The Swedish Television showed a great movie yesterday, “Manda Bala” by Jason Kohn. It’s about the vicious circle that the brazilian society is going through since ever: corruption creates classes in the society, poverty in the north, migration to the big cities like Sao Paulo, reinforcing the inegalities, making riches to hide in their condominiums, making poors use kidnapping to make money, making plastic chirurgy specialists and armored car manufacturers richer and richer etc etc… amazing how a whole society can collapse.
An Interview with Jason Kohn is available here at Cinematical.
Some more stuff from IMDB (watch the movie first):
- The filmmakers struggled to find a kidnapper to film after the bribes to get into the prison where their preferred interviewee was staying proved too steep. The driver of a cab they used one day delivered “packages” on the side for a kidnapper, and introduced them to the masked man interviewed extensively in the film. Director Jason Kohn also was at the kidnapper’s home when police stopped by and walked around the outside, the one moment of filming he said he feared for his life.

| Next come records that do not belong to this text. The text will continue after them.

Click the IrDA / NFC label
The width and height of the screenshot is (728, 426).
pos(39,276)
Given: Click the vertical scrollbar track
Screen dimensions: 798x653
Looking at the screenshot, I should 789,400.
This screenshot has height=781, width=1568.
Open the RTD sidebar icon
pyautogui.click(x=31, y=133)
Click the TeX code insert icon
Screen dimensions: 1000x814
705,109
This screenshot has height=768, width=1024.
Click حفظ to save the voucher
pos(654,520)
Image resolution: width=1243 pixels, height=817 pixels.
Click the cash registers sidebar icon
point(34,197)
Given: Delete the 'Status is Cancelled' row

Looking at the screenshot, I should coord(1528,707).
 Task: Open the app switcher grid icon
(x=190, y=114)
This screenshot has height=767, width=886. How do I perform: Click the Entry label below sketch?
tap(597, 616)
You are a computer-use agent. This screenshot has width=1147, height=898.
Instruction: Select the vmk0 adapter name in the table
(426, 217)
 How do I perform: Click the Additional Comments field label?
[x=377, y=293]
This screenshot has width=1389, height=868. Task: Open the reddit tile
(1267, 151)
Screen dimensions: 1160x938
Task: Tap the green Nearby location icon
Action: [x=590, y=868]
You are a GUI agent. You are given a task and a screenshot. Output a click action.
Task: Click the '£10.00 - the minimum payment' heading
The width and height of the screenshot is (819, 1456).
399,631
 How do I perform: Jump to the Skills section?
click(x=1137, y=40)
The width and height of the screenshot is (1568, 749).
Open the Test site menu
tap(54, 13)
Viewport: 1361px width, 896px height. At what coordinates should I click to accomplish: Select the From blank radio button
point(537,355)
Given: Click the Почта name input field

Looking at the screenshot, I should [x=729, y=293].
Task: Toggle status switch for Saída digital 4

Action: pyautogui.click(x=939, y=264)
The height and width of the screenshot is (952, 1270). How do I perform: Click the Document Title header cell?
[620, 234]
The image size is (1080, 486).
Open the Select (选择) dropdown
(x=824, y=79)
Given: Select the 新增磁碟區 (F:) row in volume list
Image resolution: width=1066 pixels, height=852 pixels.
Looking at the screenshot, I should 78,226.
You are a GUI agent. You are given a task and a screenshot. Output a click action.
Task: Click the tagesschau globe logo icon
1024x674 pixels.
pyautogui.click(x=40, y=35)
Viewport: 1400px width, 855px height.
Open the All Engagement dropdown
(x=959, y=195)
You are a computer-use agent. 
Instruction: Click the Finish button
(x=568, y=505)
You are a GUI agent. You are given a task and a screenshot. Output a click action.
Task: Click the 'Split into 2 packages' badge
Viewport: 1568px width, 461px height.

- The kidnapper interviewed in the movie died in late 2006. The filmmakers said he was shot twice — in the shoulder and gut — in a shootout with police in which he killed two cops, was taken to the hospital and came out of the ambulance with a new bullet hole in his head.
- The idea of using translators and picturing them on screen was borrowed from a presentation documentary director Errol Morris (director Jason Kohn‘s mentor) made for the Academy Awards, in which Mikhail Gorbachev discussed his favorite films, with a translator in the background of the shot converting the former USSR leader’s Russian into English.